→ Exercise goal
Output verbatim the portion of the HMNZS Lachlan passage below starting with "The ship was fully" and going on through "and Royal Navy.".

→ Page extract
--- START ---

In 1948, the New Zealand government sought a survey ship to use temporarily until a new one could be built in Britain. After negotiations, Lachlan was offered on loan for an initial time of three years and on 31 May 1949 was paid off from RAN service and was immediately given to the Royal New Zealand Navy the next day. Following trials through September 1949, on 5 October 1949 HMNZS Lachlan was commissioned into the Royal New Zealand Navy.

The ship was fully disarmed at the dockyard at HMNZS Philomel and the ship's chart room enlarged for surveying. The ship was rushed into service so quickly that some of the finishing touches were done at sea. Her first survey was started on 18 November 1949 surveying the Wellington Harbour entrance, taking three weeks to complete with assistance of a survey motor boat from Australia. To assist with the creation of the hydrographic service, on earlier voyages part of the ships company included personnel from the Royal Australian Navy and Royal Navy.

--- END ---

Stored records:
--- START ---

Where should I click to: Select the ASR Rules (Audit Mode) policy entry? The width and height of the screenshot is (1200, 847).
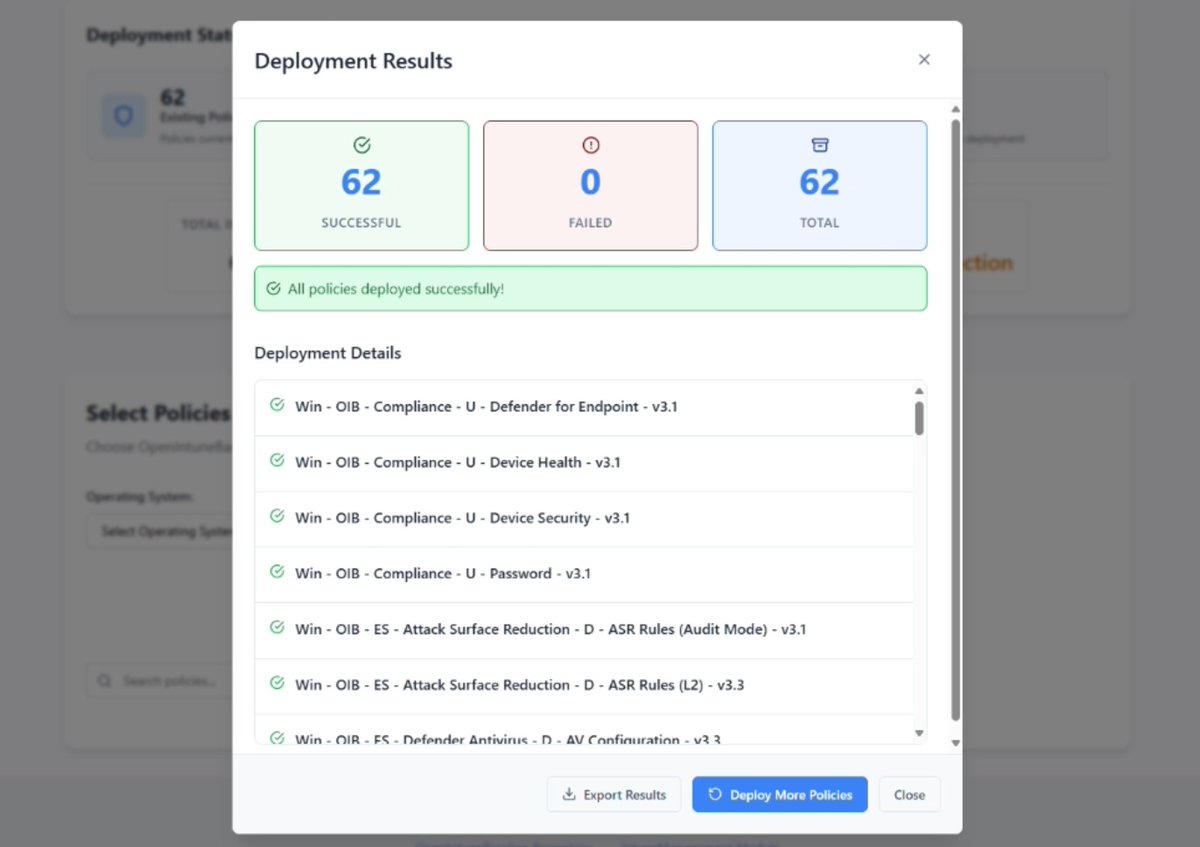click(x=550, y=629)
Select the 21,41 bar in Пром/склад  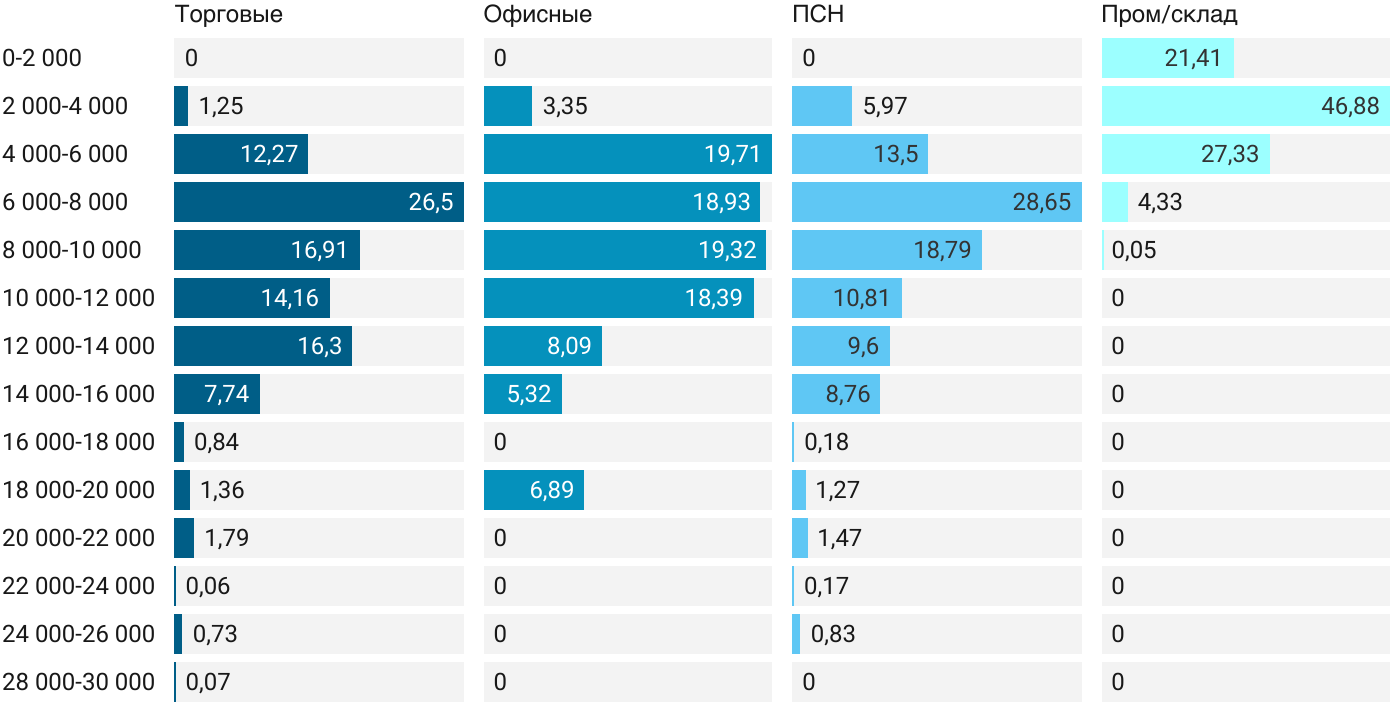(x=1167, y=58)

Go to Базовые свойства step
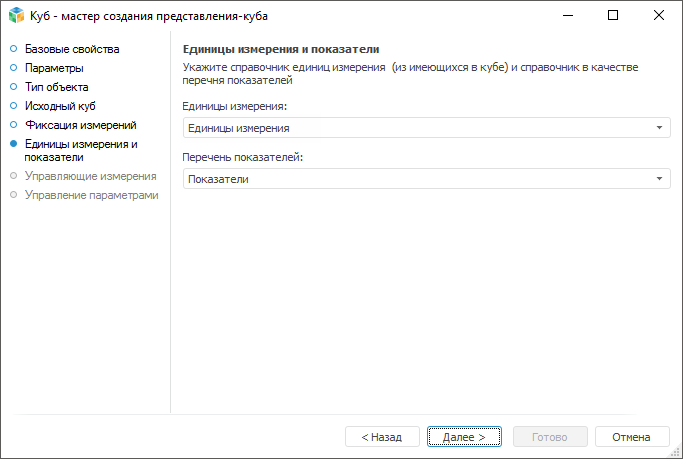pyautogui.click(x=72, y=49)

--- END ---

→ Exercise output
The ship was fully disarmed at the dockyard at HMNZS Philomel and the ship's chart room enlarged for surveying. The ship was rushed into service so quickly that some of the finishing touches were done at sea. Her first survey was started on 18 November 1949 surveying the Wellington Harbour entrance, taking three weeks to complete with assistance of a survey motor boat from Australia. To assist with the creation of the hydrographic service, on earlier voyages part of the ships company included personnel from the Royal Australian Navy and Royal Navy.